C’est une œuvre de Christian de Portzamparc qui fut ma première
révélation architecturale: il s’agissait des «Hautes Formes», une de
ses réalisations de jeunesse déterminante pour sa carrière et les idées
qu’il développera. Elles s’élevaient à côté de mon université et j’en
voyais le sommet depuis ma salle de cours: quatre fenêtres s’ouvraient
sur le ciel, on aurait dit que Salvador Dali était passé par là. Les
«Hautes Formes» sont constituées de plusieurs petits immeubles de
logements, agencés sur un îlot traversé par une rue et ponctué par une
place. Construites à la fin des années 1970, cet îlot s’opposaient aux
blocs massifs, tours et barres, représentatifs de l’architecture
fonctionnaliste et austère de l’époque.
Aujourd’hui, l’architecte poursuit une belle carrière en Europe, en
Asie et en Amérique du Sud et du Nord. Il a notamment construit les
logements Nexus à Fukuoka, Japon (1991), la Cité de la Musique à Paris
(1995), la tour LVMH à New York (1999), l’Ambassade de France à Berlin
(2003) et le Philarmonique du Luxembourg (2005). Ses principaux
projets en cours sont la salle de concert de Rio de Janeiro et le plan
masse du quartier Logistic Port, d’une surface de 1 km2, à Pékin.

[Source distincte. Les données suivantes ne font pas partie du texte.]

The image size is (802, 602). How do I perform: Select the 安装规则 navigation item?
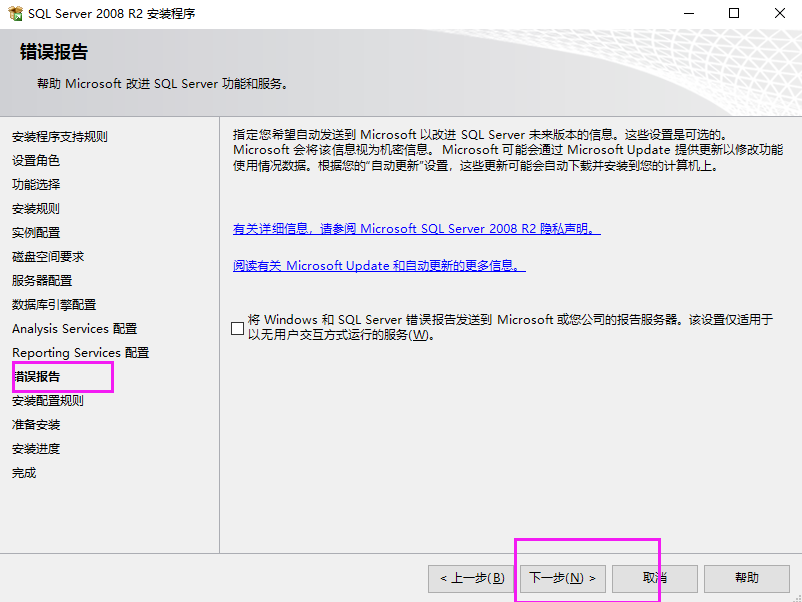(35, 207)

Christian de Portzamparc a reçu le Pritzker Prize (la plus reconnue des
distinctions en architecture) en 1994. Ce printemps, le Collège de
France, grande institution française dédiée à l’enseignement et à la
recherche, lui a proposé la chaire de création artistique:
l’architecte y dispense onze leçons intitulées «Architectures:
figures du monde, figures du temps». Survol des notions abordées:
Densité: «Elle est vécue différemment en fonction des formes
architecturales. Un quartier peut être ressenti de façon dense et
oppressante, parce que l’agencement des immeubles et leur typologie
sont mal aimés. C’est le cas des cités dans les banlieues françaises.
Dans un quartier de centre ville, au contraire, où les rues irriguent
un tissu urbain rythmé d’immeubles de logements, de commerces, de
squares, de cafés, la densité atteint des niveaux élevés sans que les
habitants n’en souffrent. Un des rôles de l’architecte est d’affaiblir
la sensation de densité dans des environnements très peuplés. Pour
cela, les formes architecturales, tout en répondant précisément au
programme, doivent être variées d’un immeuble à l’autre, les volumes
architecturaux doivent se répondre en un jeu de pleins et de vides.

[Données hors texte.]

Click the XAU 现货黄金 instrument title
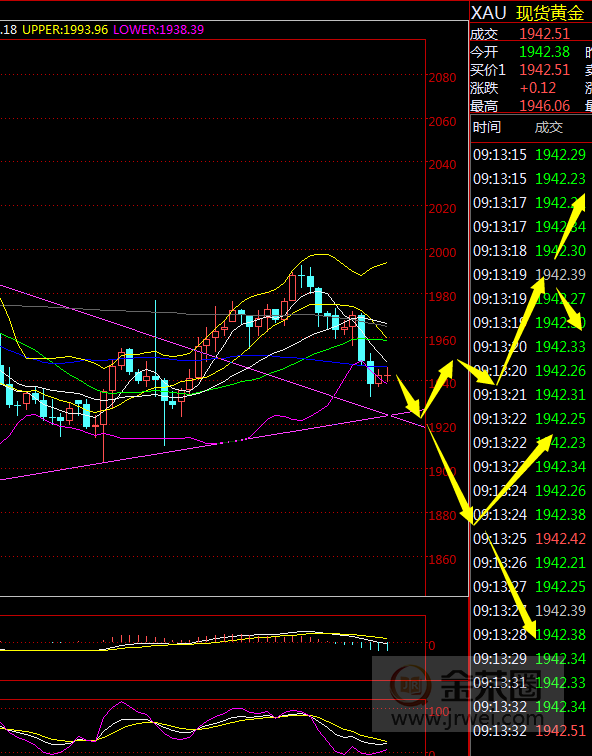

L’absence de répétition (des mêmes formes, matériaux, hauteurs,
couleurs…) qui en résulte est la clé d’un environnement attractif,
d’une atmosphère vivante. Manhattan est pour moi la ville modèle:
dense, haute et architecturalement diverse, elle attire toujours
plus…»
Georges Candilis et la rue: «Mon professeur d’architecture, à l’Ecole
de Beaux-Arts de Paris, était le grec Georges Candilis. Il prônait le
retour de la rue que Le Corbusier et les modernes avaient banni au
profit de vastes espaces publics aléatoires.» Portzamparc suit la même
voie: «En créant une rue traversant les «Hautes Formes»,
j’ai pu
mettre en réseau les différents morceaux de ville, les habitants, les
passants. La rue est un espace de rencontre, de convivialité et de
liaison. »
Le terrain: «L’architecture est ancrée dans un lieu qui, à notre
époque où il n’y a pas de grande doctrine architecturale, peut inspirer
la forme du bâtiment, expliquer la démarche créatrice de l’architecte,
justifier le choix de certains matériaux. J’aime que mes constructions
deviennent des repères dans le paysage urbain.»
Parcours: «L’architecture s’appréhende par le mouvement à travers
l’espace. Parfois, le parcours désiré peut venir ordonner le plan du
bâtiment et ses formes. Ce parcours est le support de la découverte
d’une architecture dans le temps, il est pensé en séquences.»
Comme au cinéma… «Le cinéma dilate le temps ou le réduit.
L’architecture fait de même avec l’espace: elle sait jouer avec les
perceptions des utilisateurs, leur donner l’impression d’un espace
serré ou au contraire d’un espace vaste, indépendamment de l’échelle
réelle des espaces, et cela par l’organisation des volumes, le choix
des couleurs et des matériaux, le jeu des proportions. Le cinéma est
une forme de perception du monde, et comme lui, l’architecture donne à
percevoir des espaces, des atmosphères.»